Whenever I have a significant dream, I head to my personal 'symbols' dictionary. I like to find meaning in things. I love synchronicity, and like to look for symbols and patterns in the world around me.

Some years back, a friend told me I was reading too much into the symbols and patterns in my life. He said, "If it looks like a duck, and walks like a duck, and quacks like a duck, it's probably just a duck." Maybe. Maybe not.

When I get ants in my kitchen, I ask myself "what is bugging me?" Right around the same time as the infestation clears, so does the issue that was bugging me. Maybe they are coincidental. Maybe I am making something of nothing. But making the correlation itself satisfies me, whether it is right or wrong.

A lot of the symbols I see do have clear and actionable meaning. For years I had recurring dreams where I'd lose my wallet or purse. I'd get frantic in the dream trying to find it. One day I noticed that the "creator" energy was coming up in my daily readings at the same times as these dreams. This energy is all about losing my identification with an earlier self. Losing my ID. Maybe these lost purse dreams were not about the money but about the ID. Sure enough, when I next had the dream I was lucid enough to suggest to the Janet in the dream that this wasn't a cause for concern, but just a change in my role in life. My dream self relaxed, and the dreams vanished until the next strong change of role in my life came along.

Recurring dreams about school served the same kind of purpose. I started by not finding the school. Then in the next, I got there, but couldn't find out where to register. I was stuck in that dream many times. Then it moved ahead to getting registered but being late for class, and therefore being afraid I'd fail due to lack of attendance. This one stuck around for a while too. Then I was on time, but couldn't find the classroom. These were all really, really frustrating during the dreaming process. There was a lot of fear and anxiety involved. But when I finally found the classroom, and on time, the teacher looked at me and said, "You don't have to be here, you already know this," and I was released from the struggle.
* * * *
*Objective*: Write out, word for word, the stretch of the essay on dream symbols from "Recurring dreams about" through "from the struggle.".

*Data lines*:
* * * *
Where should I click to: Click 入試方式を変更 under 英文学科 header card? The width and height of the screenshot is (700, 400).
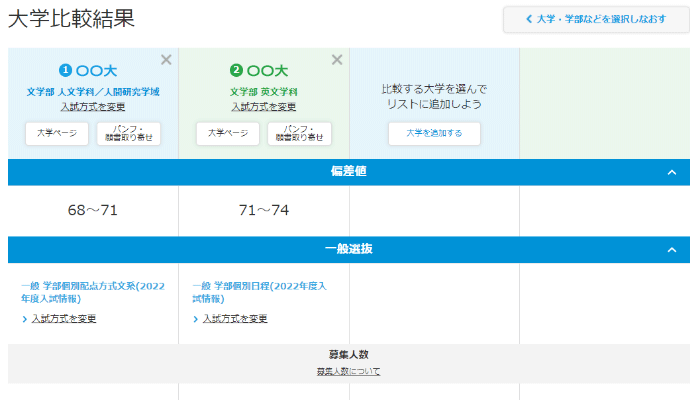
* * * *
*Worked answer*:
Recurring dreams about school served the same kind of purpose. I started by not finding the school. Then in the next, I got there, but couldn't find out where to register. I was stuck in that dream many times. Then it moved ahead to getting registered but being late for class, and therefore being afraid I'd fail due to lack of attendance. This one stuck around for a while too. Then I was on time, but couldn't find the classroom. These were all really, really frustrating during the dreaming process. There was a lot of fear and anxiety involved. But when I finally found the classroom, and on time, the teacher looked at me and said, "You don't have to be here, you already know this," and I was released from the struggle.